Images: (L) Artichokes a la barigole; (R) home cooking with fresh produce
Tennis on the dreamiest court
I’m going to put tennis before walking because I love the game that much! Whether you are with a family, travelling in a couple, or solo, this court up in the hills of Cogolin is picturesque. The courts are surrounded by wilderness, familiar sounds of the crickets and there is a small club house. I either go to have a knock up or get a lesson with the ultimate coach, Steve. There is something so serene about this surrounding and if you love playing, this is laidback chic to the max.
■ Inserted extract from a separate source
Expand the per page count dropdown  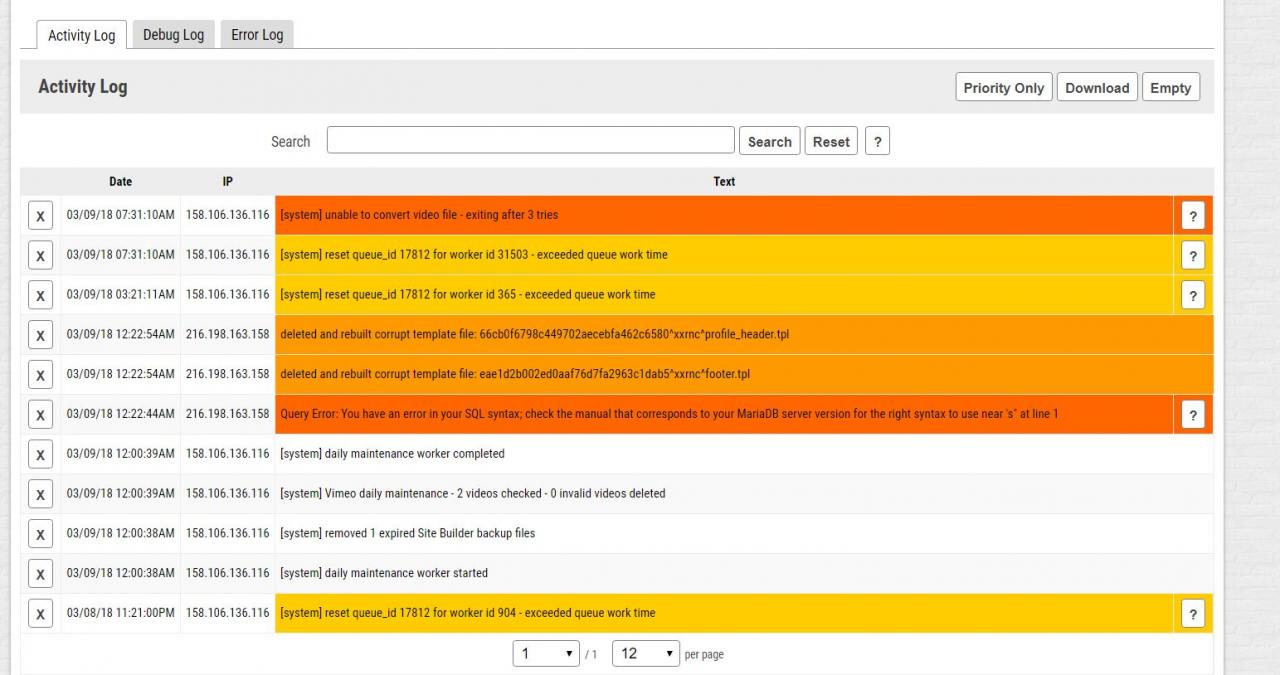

Coastal walks and l’Escalet
There is a coastal walk from l’Escalet all the way to Nice. You have to look out for the yellow paint marks on the rocks to guide the way and these make for some of the best seaside walks. The beauty is that you can join the route at many entrances along the coast and make the trek as long or short as you want. It’s cooler at Easter and in the summer you can go early and pack sandwiches along with your reusable water bottle. The ocean views around this rugged coast are stunning and it’s a chance to discover secret beaches, coves and spy some beautiful beach houses. I recommend packing a picnic and heading down to the rocky beaches in l’Escalet. I talked about this area in my St Tropez cookbook, and I am forever enamoured by its beauty. It’s mostly rocky with only a few little patches of sand. There is even an ice cream boat coming up to boats and people on the rocks. The swimming in this area is also excellent with crystal clear waters and the colours changing from turquoise to navy blue. When I think back over the summer, one of my favourite images is of l’Escalet.
On the water
The bay of St Tropez should also be explored, and you can catch the bus boat (les Bateaux Verts) from Port Grimaud over to St Tropez several times a day until around 10 in the evening. These boats have many routes to other nearby ports, such as Sainte Maxime and Saint Raphael. Paddle boarding is also very popular and can be another fun way to explore the beaches. You must make time to spend a day chilling on the Pampelonne beach and get a walk-in table at the Club 55 beach shack. Here you can get some chunky vegetable salads set in a driftwood interior setting. I also recommend hitting Salins beach for some golden hour swimming.